— Entries provided —
________
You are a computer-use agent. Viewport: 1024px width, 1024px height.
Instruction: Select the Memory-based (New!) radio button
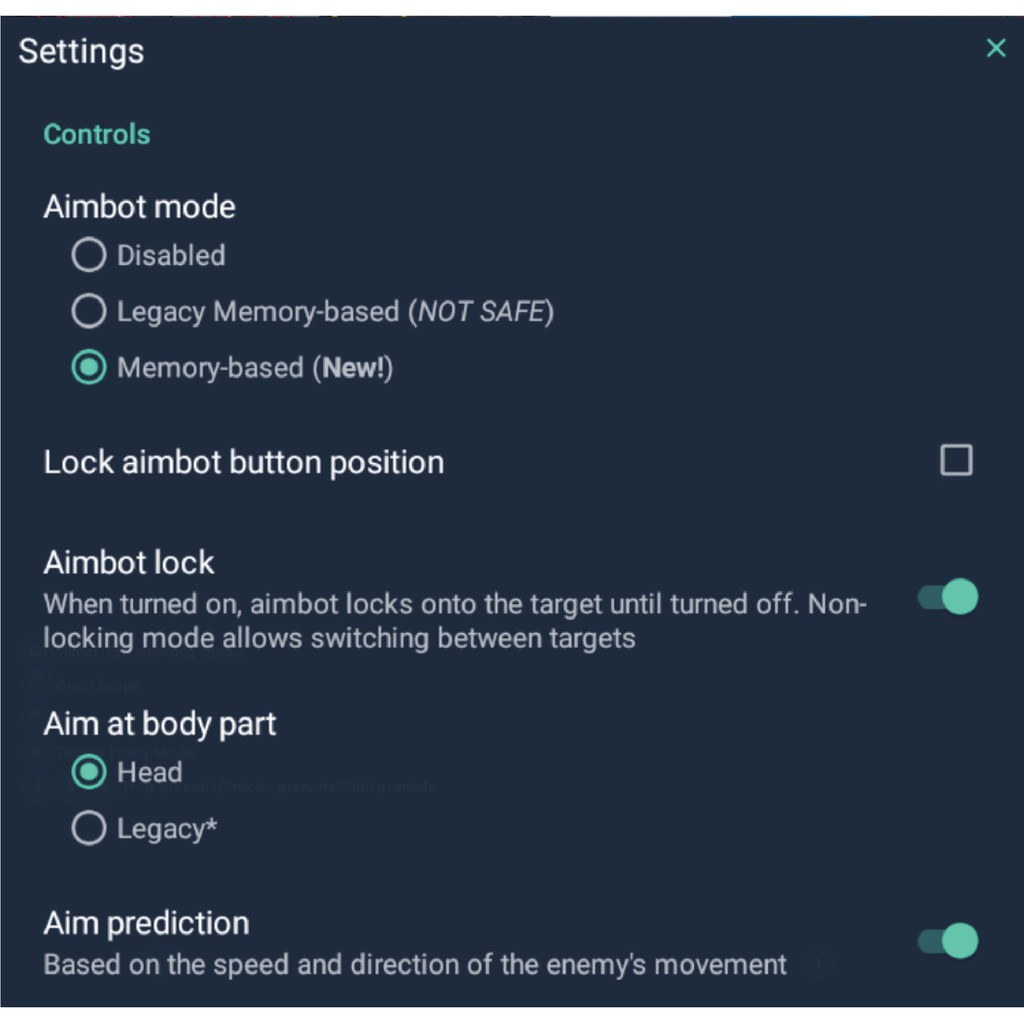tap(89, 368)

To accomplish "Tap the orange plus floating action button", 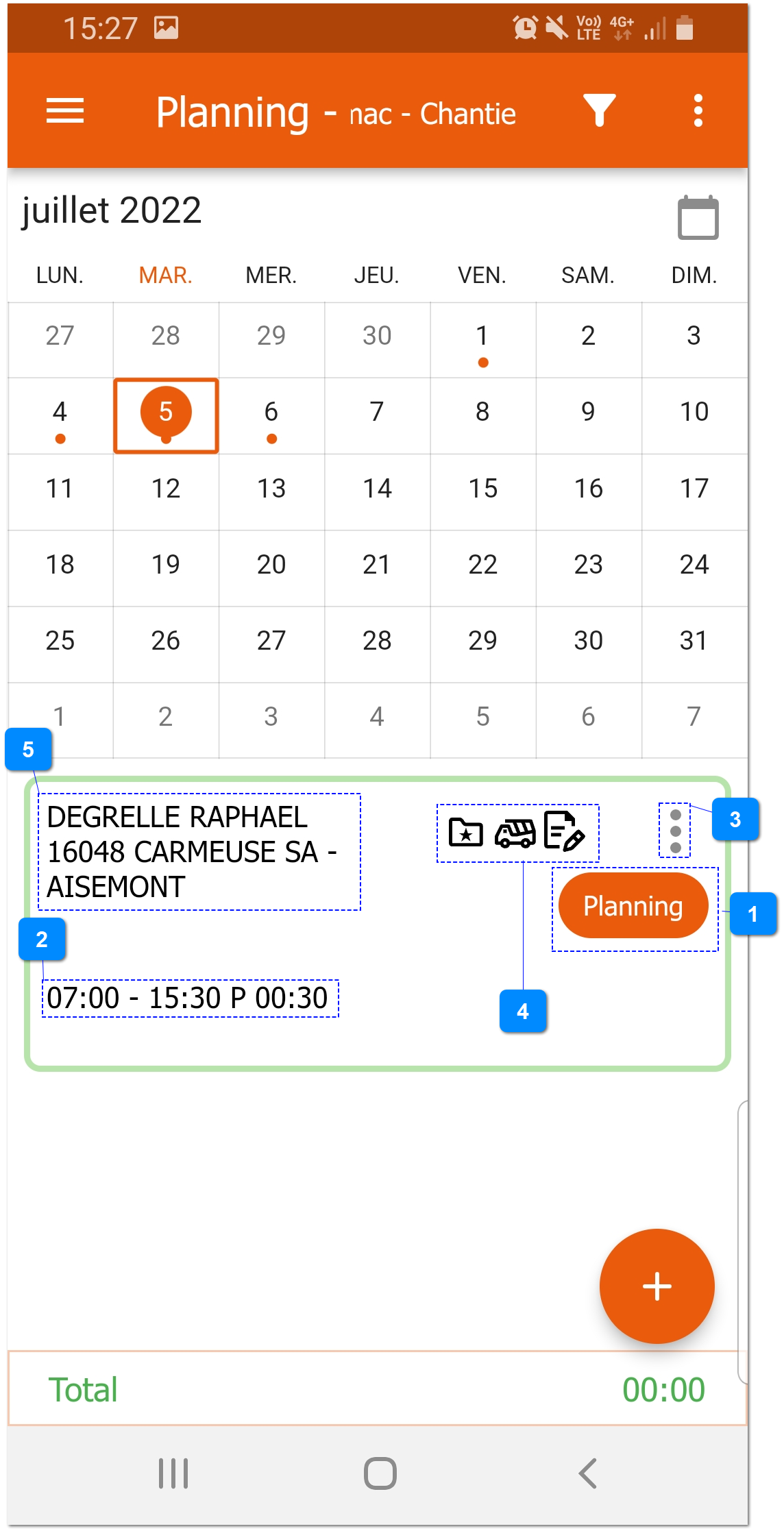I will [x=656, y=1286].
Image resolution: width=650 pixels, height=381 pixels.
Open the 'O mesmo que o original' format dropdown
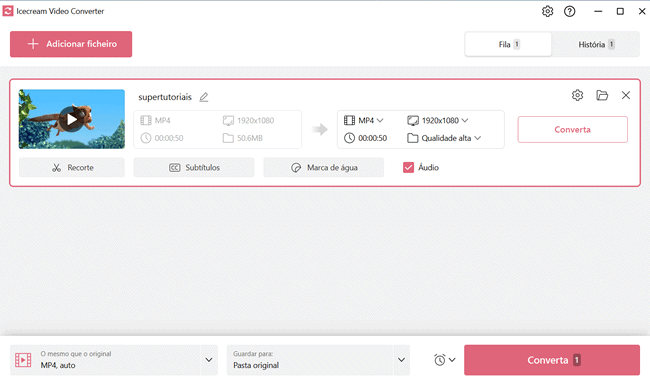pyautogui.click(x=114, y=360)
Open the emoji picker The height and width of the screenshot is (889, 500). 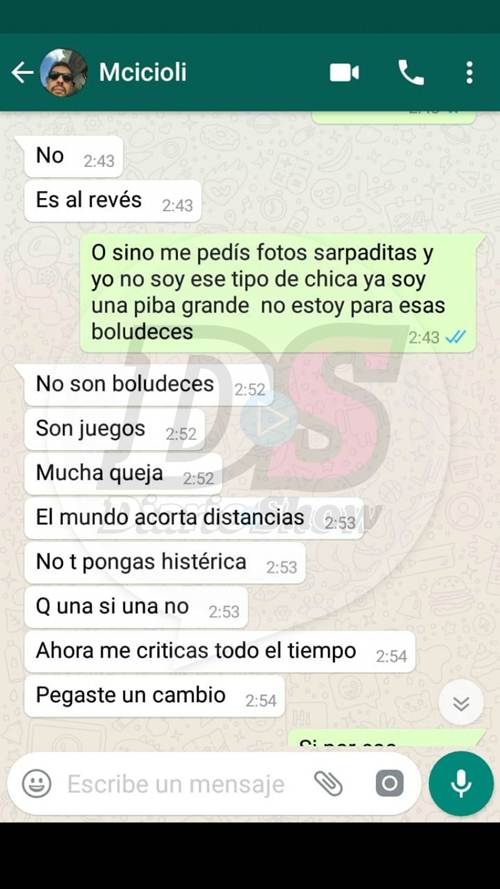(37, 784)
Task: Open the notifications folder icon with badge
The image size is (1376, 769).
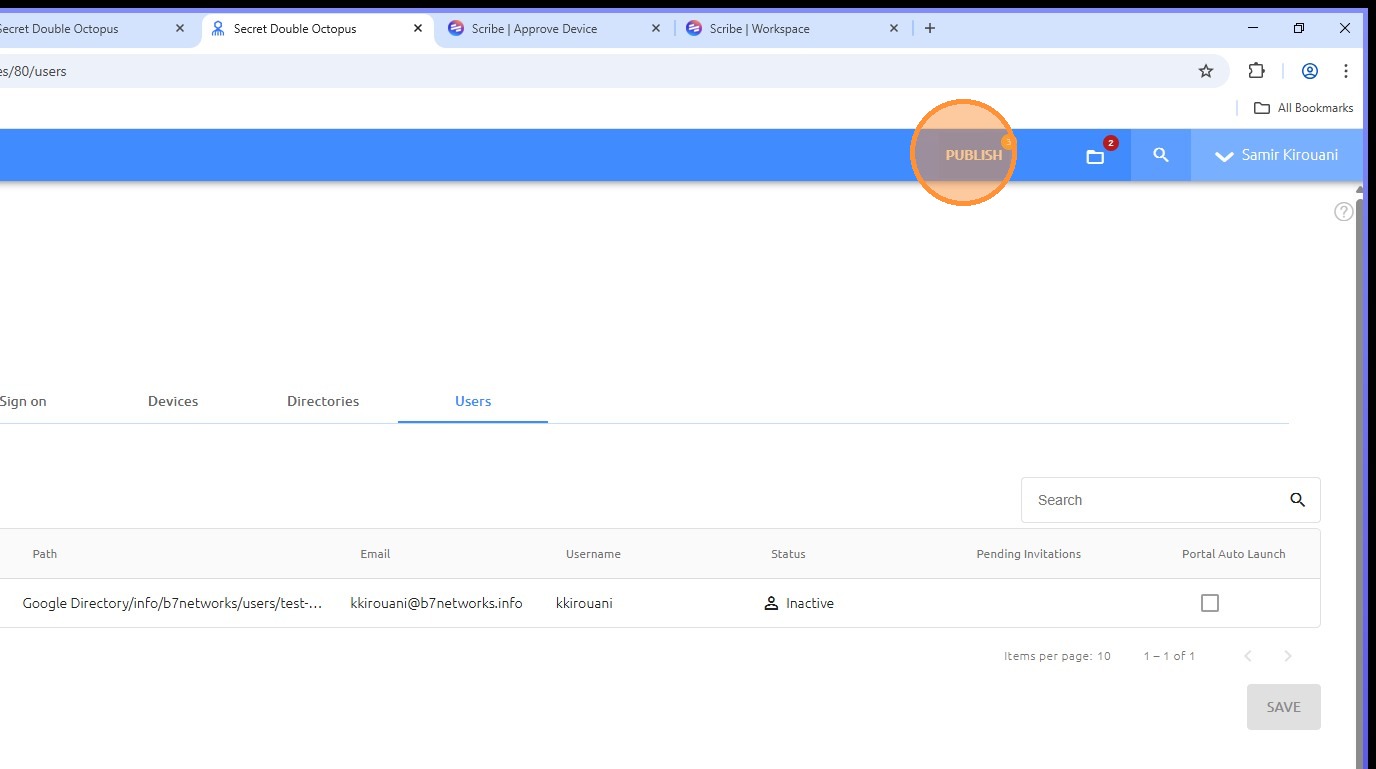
________
— Instructions to follow —
Write the lines from the one containing "Task: Open the" through the last line as a JSON list of strings, one string per line, skipping blank lines and leaving out the pictures.

— Reply to the exercise —
[
  "Task: Open the notifications folder icon with badge",
  "The image size is (1376, 769)."
]